> _WHAT IS BEING ASKED_
Every line from the one with "This screenshot has height=262, width=332." to the end of the listing below must be printed exactly, with no other text and no pictures.

** INFORMATION SHOWN follows **

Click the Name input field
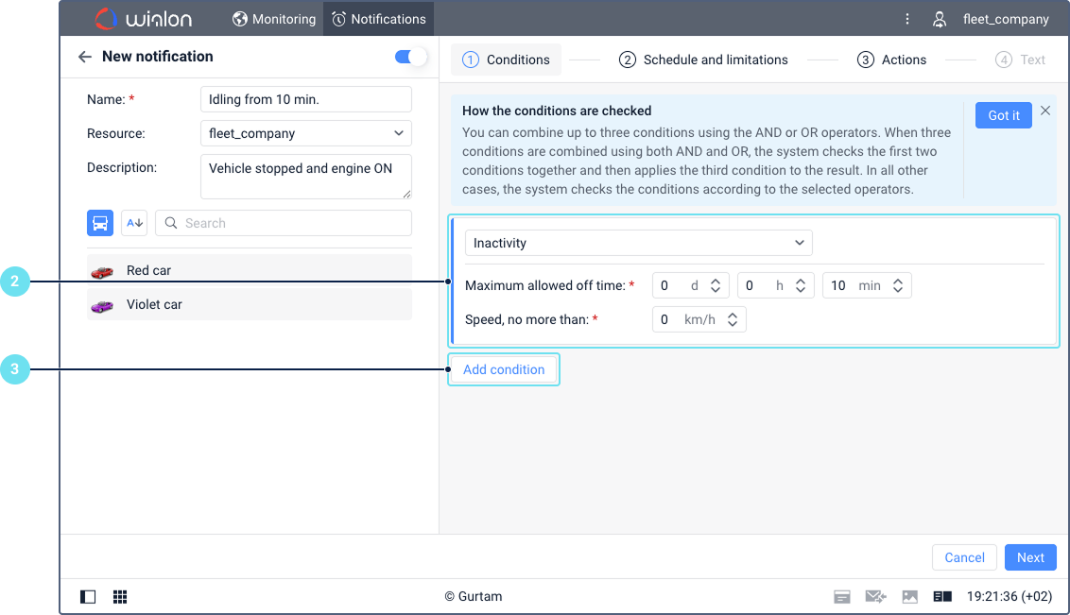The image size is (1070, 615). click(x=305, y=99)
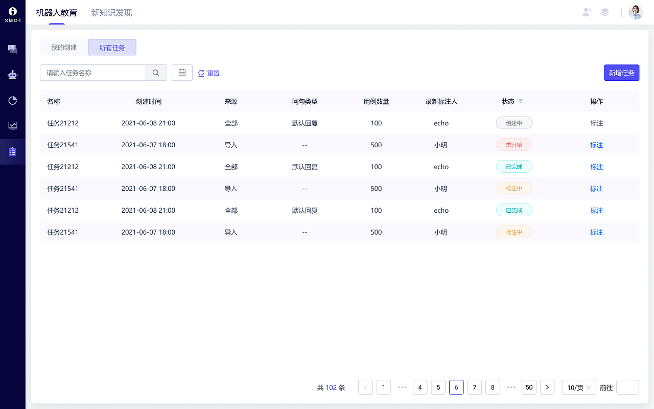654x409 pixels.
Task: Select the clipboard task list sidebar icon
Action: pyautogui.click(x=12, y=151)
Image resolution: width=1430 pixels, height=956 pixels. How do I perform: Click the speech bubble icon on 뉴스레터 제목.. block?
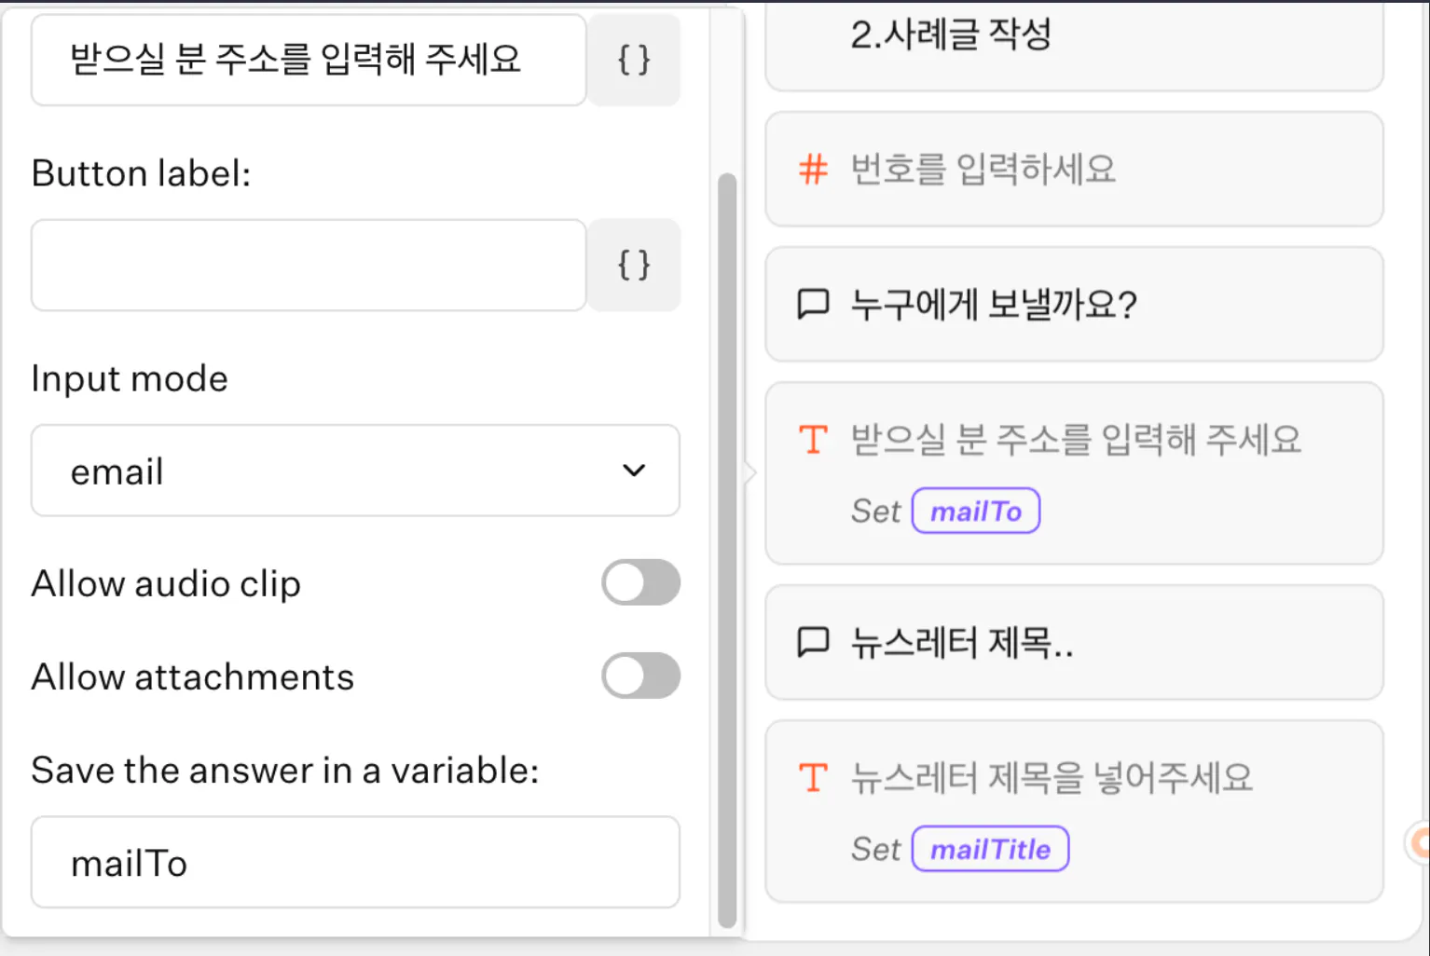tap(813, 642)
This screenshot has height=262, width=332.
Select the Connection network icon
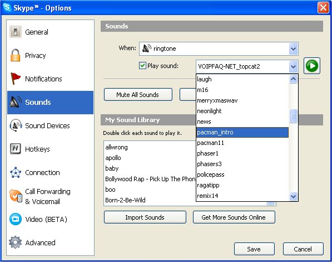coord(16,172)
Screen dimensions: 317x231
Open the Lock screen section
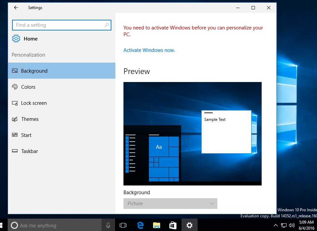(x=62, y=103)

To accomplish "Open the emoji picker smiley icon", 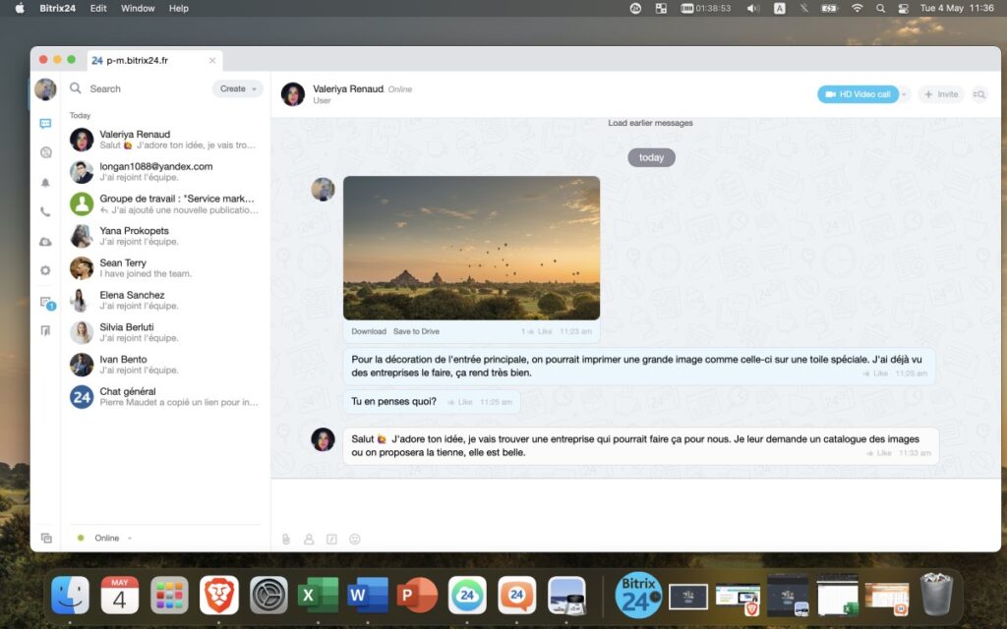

** End of INFORMATION SHOWN **

> _TASK SOLUTION_
This screenshot has height=262, width=332.
Select the Connection network icon
coord(16,172)
Screen dimensions: 317x231
Open the Lock screen section
(x=62, y=103)

To accomplish "Open the emoji picker smiley icon", 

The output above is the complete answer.